The patient was given oral cyclosporin A for 6 months with no recurrence observed at 6 months follow-up.

The CARE board therefore emphasizes the importance of evaluating the significance of the titer in the context of the patient’s medical history and other diagnostic findings, as well considering the patient medical history to establish a working diagnosis and adapted treatment plan.

Case Study 3

The patient received 1 mL of HA dermal filler injections in the suborbicularis oculi fat and deep medial cheek areas for midface volumization. A total of 2 months later, the patient was administered a COVID-19 vaccine and, shortly after vaccination, they developed swelling and redness, more pronounced on the right cheek than the left (Fig. 6).

Fig. 6
figure 6

Case study 3

To address these symptoms, the patient was prescribed an oral treatment of prednisolone at a dosage of 20 mg per day for 3 days. This proved to be effective, as the symptoms fully resolved within the treatment period. Following the initial episode, the patient had two subsequent occurrences with milder symptoms at 3 and 5 months. No treatment was advised as the symptoms resolved within 3 days. The patient has been symptom-free since.
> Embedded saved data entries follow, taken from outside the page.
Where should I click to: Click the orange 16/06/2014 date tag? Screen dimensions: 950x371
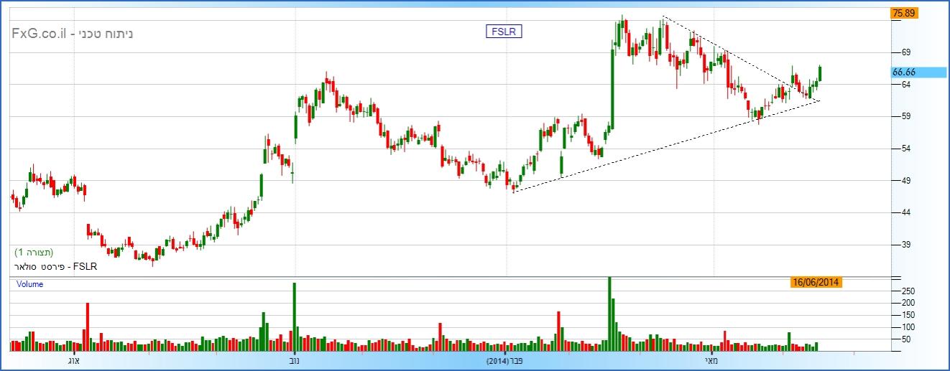point(815,283)
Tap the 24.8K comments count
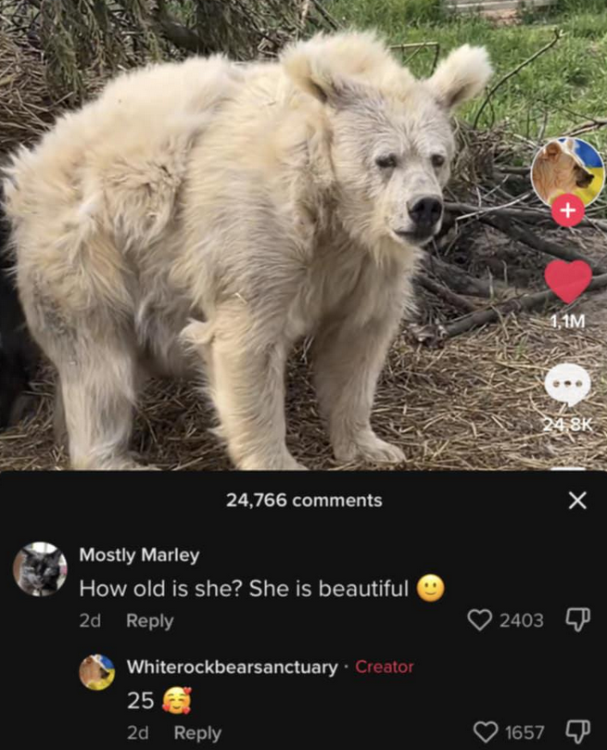 pos(568,425)
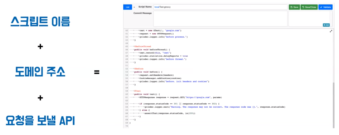
Task: Validate the script with the Validate button
Action: [325, 7]
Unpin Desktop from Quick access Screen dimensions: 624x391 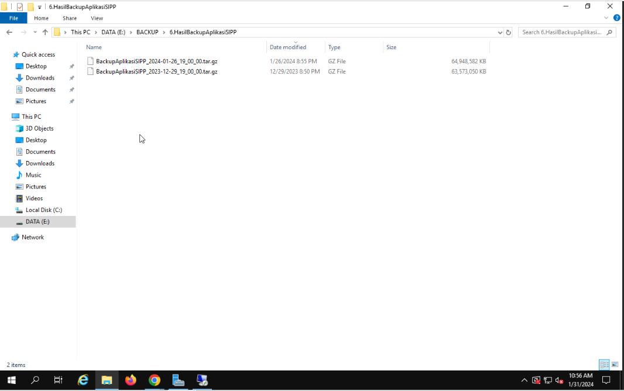click(71, 66)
The CARE board highlights the potential for postvaccination inflammatory reactions in areas previously treated with dermal fillers and underscores the effectiveness of corticosteroids and watchful waiting in managing such complications as a first line of treatment.

Conclusions

The CARE board believes that there are three main etiological hypotheses underlying LORs: the physicochemical structure of the filler, infection, and an imbalance in the host immune response leading to inflammation. Reactions are likely to be multifactorial, with all three contributing to varying degrees in individual cases.

Many factors can increase the risk of LORs; these can be grouped into patient-, product-, and procedure-related factors. Most notably, recent dental interventions, active autoimmune disease, products containing LMW-HA, and poor aseptic technique are associated with development of LORs.

To prevent these reactions, patients should be carefully selected on the basis of a comprehensive medical history taken prior to injection. The procedure must be fully explained to the patient and informed consent should be obtained. Injectors should avoid products that are associated with LORs and ensure that a stringent aseptic technique is maintained throughout the procedure. Following the procedure, the patient should be educated on posttreatment care.

In the event of an LOR, the CARE board have proposed an algorithm to assist in treatment, including a questionnaire used to evaluate the patient’s medical history. The recommended treatment depends on the etiology of the reaction; however, cases should always be evaluated individually and treated within the scope of the injectors clinical practice.